Question

Find the positive value of $$k$$ such that the area of the region nclosed between the graph of $$y=k \cos x$$ and the graph of $$y=k x^{2}$$ is $$2 .

Short answer

The value of \(k\) making the area of the region enclosed between the graph of \(y=k\cos x\) and the graph of \(y=kx^{2}\) equal to 2 can be calculated by solving the given equations and integral as described in the step-by-step solution.

Step-by-step solution

Setup equation

We'll start by setting up an equation that represents the area under the curve. We have the area \(A = \int_{a}^{b} |f(x) - g(x)| dx\) where \(f(x)\) and \(g(x)\) are our given functions. Since we know the area is equal to 2, our equation will be \(2 = \int_{a}^{b} |k\cos x - kx^{2}| dx\) where \(a\) and \(b\) are the x-coordinates at which the graphs of \(k\cos x\) and \(kx^{2}\) intersect.

Find intersection points

To find \(a\) and \(b\), solve for \(x\) in the equation \(k\cos x = kx^{2}\) yielding \(x=0\) and \(x=\sqrt{\cos x}\). In the positive region, we'll consider \(a=0\) and \(b=\sqrt{\cos a}\). So, our equation now becomes \(2 = \int_{a}^{b} |k\cos x - kx^{2}| dx\)

Solve the integral

Now we have to solve for \(k\) in the integral equation. Note that \(k\) is a factor in both functions and can be factored out. Also, given that k is positive, we can drop the absolute value bars around the integral, providing \(2 = |k|*\int_{0}^{b} (\cos x - x^{2}) dx\). Solve this integral and rearrange for \(k\).

Calculate the result

After finding the integral, divide 2 by the result to get \(k\). If the calculated \(k\) is negative, take absolute value since \(k\) is given to be positive.

Key concepts

Definite Integral

A crucial concept in calculus is the definite integral, which provides a way to calculate the accumulated value of a function over a specific interval. The definite integral is typically represented as \( \int_{a}^{b} f(x)\,dx \), where \( a \) and \( b \) denote the lower and upper bounds of the interval, and \( f(x) \) is the function being integrated. When applied to the problem of finding the area between curves, the definite integral measures the total area accumulated by the difference between the top curve and the bottom curve over the interval from \( a \) to \( b \).

In the context of the provided exercise, the definite integral is used to represent the area between the curves \( y = k\cos x \) and \( y = kx^{2} \). Since the task is to find the value of \( k \) that makes this area equal to 2, the equation becomes \( 2 = \int_{a}^{b} |k\cos x - kx^{2}|\,dx \), emphasizing that the definite integral is the key tool for computing the desired area. Here, the integral's bounds \( a \) and \( b \) will be the points where the functions intersect, which we will address in the next section.

Function Intersection Points

The term function intersection points refers to the x-values where two functions, \( f(x) \) and \( g(x) \), have the same y-value, meaning the graphs intersect. Finding the intersection points is essential when calculating the area between curves since these points typically serve as the bounds in the definite integral.

In our exercise, we need to determine the intersection points for \( y = k\cos x \) and \( y = kx^{2} \). When the functions are set equal to each other \( k\cos x = kx^{2} \), the k-values cancel out since they are constant multipliers and thus do not affect the x-values at which the intersections occur. Solving \( \cos x = x^{2} \) allows us to find the necessary bounds. For this case, we consider the positive roots because we're looking for a positive value of \( k \). As mentioned in the solution steps, the intersection points are \( x = 0 \) and \( x = \sqrt{\cos x} \), which give us the bounds for the integral necessary to solve for \( k \).

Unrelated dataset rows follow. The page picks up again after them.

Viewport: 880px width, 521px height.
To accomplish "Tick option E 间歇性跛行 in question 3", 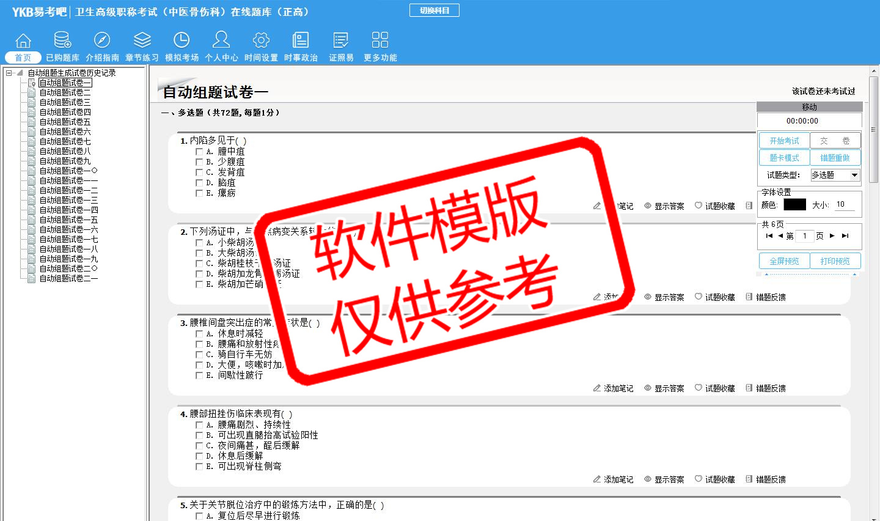I will click(199, 375).
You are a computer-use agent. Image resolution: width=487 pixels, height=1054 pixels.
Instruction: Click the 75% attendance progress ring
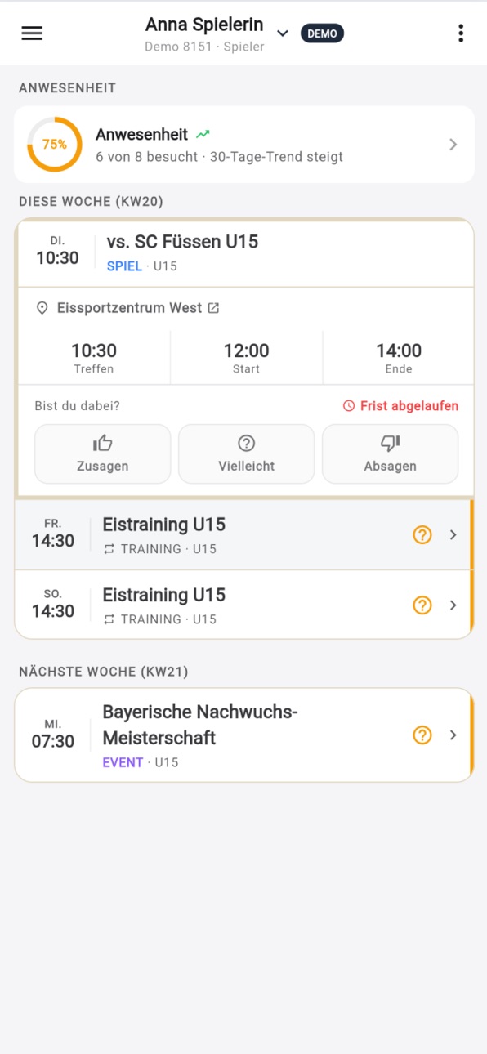[x=55, y=145]

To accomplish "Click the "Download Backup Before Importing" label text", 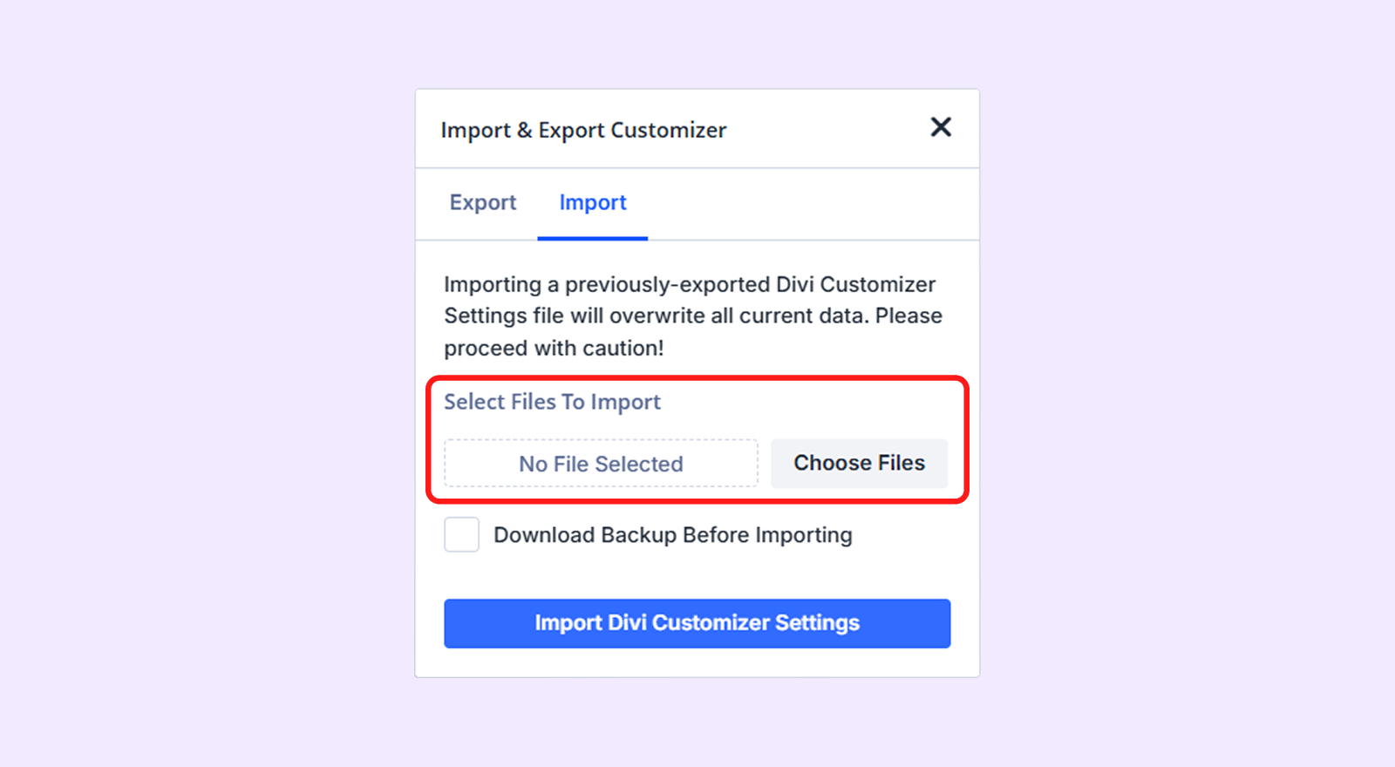I will click(672, 535).
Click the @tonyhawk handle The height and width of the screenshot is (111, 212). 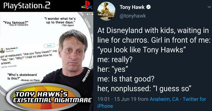(133, 16)
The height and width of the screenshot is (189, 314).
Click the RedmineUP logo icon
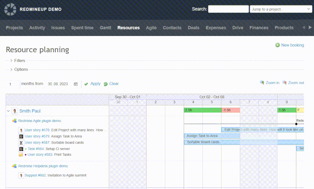(10, 9)
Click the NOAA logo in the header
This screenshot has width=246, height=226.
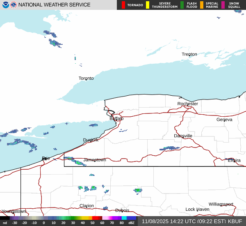(x=5, y=5)
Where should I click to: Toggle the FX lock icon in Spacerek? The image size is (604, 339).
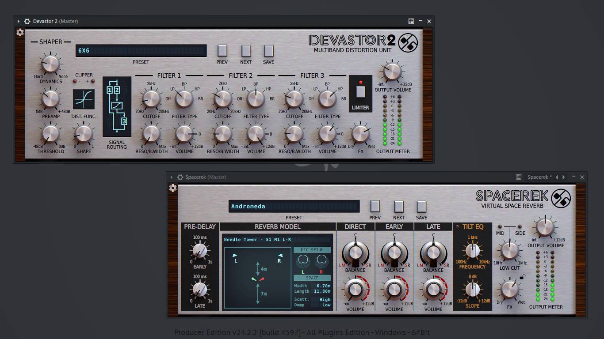[522, 277]
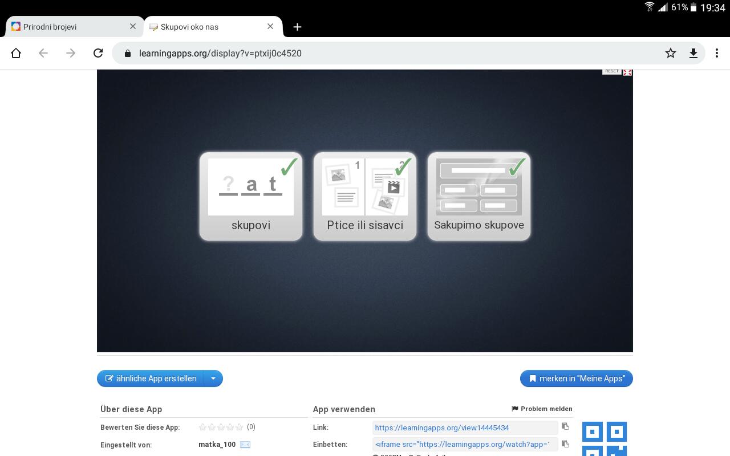
Task: Open the Sakupimo skupove exercise
Action: [479, 196]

Solving Integrals in Calculus

When it comes to solving integrals in calculus, there are various techniques that can be applied depending on the type of function integrated. For the area between curves, the integral can often be simplified by factoring out constants or applying properties such as symmetry.

To solve the integral in the exercise, we start by factoring out the constant \( k \) because it is present in both terms of the integrand \( |k\cos x - kx^{2}| \). This simplification is significant because, after doing so, we are able to focus on the integral of the expression \( \cos x - x^{2} \) alone. Integrating this expression over the interval from \( a \) to \( b \), we obtain a result in terms of \( x \), which we can then evaluate at the bounds. Dividing 2 by this result will yield the positive value of \( k \).

It's also essential to understand that when integrating absolute value functions, as in \( |k\cos x - kx^{2}| \), one has to consider intervals where the function inside the absolute value changes sign. This nuance is key for solving the integral correctly and can require splitting the integral into multiple parts where the function maintains a consistent sign.